During the plenary session, a representative from the United Nations shed light on some statistics of Indigenous people globally:

Image of CEO Stay Bohken speaking at the plenary session of NIHB’s National Conference. (Image from NIHB Facebook)

  • Over 50% of Indigenous people over the age of 35 have type 2 diabetes
  • Life expectancy of Indigenous people is up to 20 years lower
  • Indigenous infant mortality is up to 6x the national averages

According to the CDC, American Indians have the second-highest death rate related to opioid use and it is continually rising—in 2017, there were 15.7 deaths per 100,00 people. How did this happen? 

Stacy Bohken (Sault Sainte Marie Tribe of Chippewa Indians), the CEO of NIHB, had an answer to this question. To summarize her statement:

Despite a country’s political construct—with New Zealand and Canada having publicly funded systems, and the United States having IHS, Medicaid, and private insurance—Indigenous people around the world are suffering from the same illnesses/diseases at almost the same rates… Indigenous health outcomes are a result of the hand of colonialism.

I believe physicians and other health care professionals should use the tools at their disposal to specifically aid Indigenous people around the globe. This means diving into how Adverse Childhood Experiences (ACEs) (see below), PTSD, intergenerational trauma, healthy eating, and preventative care can be tailored specifically to the needs of each Tribal nation and Indigenous community.

Day Three

On my last day of the conference, I attended a workshop on “Community Engagement, Culturally Congruent Practices, and Strategic Collaborations.” This presentation ended the day on a hopeful note because it was about successful outcomes of engaging youth in their own healing and well-being.

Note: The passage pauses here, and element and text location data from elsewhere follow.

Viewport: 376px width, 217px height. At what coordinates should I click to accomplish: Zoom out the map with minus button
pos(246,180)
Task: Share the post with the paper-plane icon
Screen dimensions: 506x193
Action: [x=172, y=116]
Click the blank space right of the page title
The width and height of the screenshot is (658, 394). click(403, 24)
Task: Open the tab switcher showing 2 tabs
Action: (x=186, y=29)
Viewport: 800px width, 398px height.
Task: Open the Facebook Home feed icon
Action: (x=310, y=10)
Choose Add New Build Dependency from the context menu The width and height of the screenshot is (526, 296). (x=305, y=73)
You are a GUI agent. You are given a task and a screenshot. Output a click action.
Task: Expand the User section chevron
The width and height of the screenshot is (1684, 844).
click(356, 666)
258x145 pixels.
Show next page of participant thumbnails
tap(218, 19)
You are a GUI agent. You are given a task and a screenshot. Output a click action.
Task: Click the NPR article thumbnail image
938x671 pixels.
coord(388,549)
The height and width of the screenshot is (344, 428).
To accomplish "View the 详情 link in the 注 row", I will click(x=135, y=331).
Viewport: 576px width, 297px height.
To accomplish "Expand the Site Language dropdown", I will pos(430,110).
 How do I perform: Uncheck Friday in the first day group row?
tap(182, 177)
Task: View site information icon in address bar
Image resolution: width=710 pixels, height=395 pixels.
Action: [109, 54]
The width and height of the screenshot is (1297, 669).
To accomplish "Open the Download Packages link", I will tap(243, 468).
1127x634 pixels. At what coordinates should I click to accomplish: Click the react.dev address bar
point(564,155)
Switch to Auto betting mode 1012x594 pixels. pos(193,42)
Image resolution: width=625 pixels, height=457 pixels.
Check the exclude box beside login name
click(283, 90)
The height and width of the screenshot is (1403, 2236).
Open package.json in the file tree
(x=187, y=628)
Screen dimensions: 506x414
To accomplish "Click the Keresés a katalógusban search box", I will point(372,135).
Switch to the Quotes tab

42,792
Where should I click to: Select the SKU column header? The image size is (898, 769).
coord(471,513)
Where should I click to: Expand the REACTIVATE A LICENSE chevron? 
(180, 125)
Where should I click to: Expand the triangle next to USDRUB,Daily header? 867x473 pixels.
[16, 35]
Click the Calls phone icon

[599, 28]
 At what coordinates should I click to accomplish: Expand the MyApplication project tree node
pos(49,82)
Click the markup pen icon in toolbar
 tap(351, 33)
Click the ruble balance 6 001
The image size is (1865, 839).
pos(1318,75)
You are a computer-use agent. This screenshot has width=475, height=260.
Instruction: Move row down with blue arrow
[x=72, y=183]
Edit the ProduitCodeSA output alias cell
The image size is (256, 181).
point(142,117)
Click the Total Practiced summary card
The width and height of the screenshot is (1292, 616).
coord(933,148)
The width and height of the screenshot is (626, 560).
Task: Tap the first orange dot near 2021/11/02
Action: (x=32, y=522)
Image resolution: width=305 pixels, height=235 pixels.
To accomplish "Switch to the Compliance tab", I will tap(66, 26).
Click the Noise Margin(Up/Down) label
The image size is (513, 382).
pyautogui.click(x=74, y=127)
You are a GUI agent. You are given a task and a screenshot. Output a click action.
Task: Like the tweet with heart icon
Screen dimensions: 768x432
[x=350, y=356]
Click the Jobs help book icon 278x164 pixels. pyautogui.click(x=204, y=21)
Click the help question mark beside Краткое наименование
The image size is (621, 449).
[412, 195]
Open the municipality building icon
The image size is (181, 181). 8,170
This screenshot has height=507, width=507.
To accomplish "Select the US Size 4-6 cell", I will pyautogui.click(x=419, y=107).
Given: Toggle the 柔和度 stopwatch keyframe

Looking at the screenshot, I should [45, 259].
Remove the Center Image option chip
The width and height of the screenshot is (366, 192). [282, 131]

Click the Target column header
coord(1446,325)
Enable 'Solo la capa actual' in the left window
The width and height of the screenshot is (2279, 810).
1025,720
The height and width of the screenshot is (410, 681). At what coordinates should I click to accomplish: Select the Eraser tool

Many of the youth they were working with had either stopped attending or were often suspended from school. Through a participatory approach, community leaders reconnected youth with their traditional songs and dances to help them build self-confidence. This in-turn helped them learn how to navigate the school system and feel more comfortable within it.

Concluding with the importance of engaging youth was perfect because it brought back the importance of “health = sovereignty”. What many NIHB speakers were alluding to was the fact that they are fighting for health equity in order to help AI/AN people now and in the future—and the future lies in the youth.

Walking out of the NIHB conference, I felt hopeful. I witnessed so many leaders who knew their community’s specific needs and were constantly finding ways to improve the existing systems. With them and future leaders, I know that the health outcomes of AI/AN people will improve.

[1] Huffington Post Article by the Smithsonian National Museum of the American Indian director

[2] Some ways the VA works IHS and Native Hawaiian Health Services to create resources for health care providers.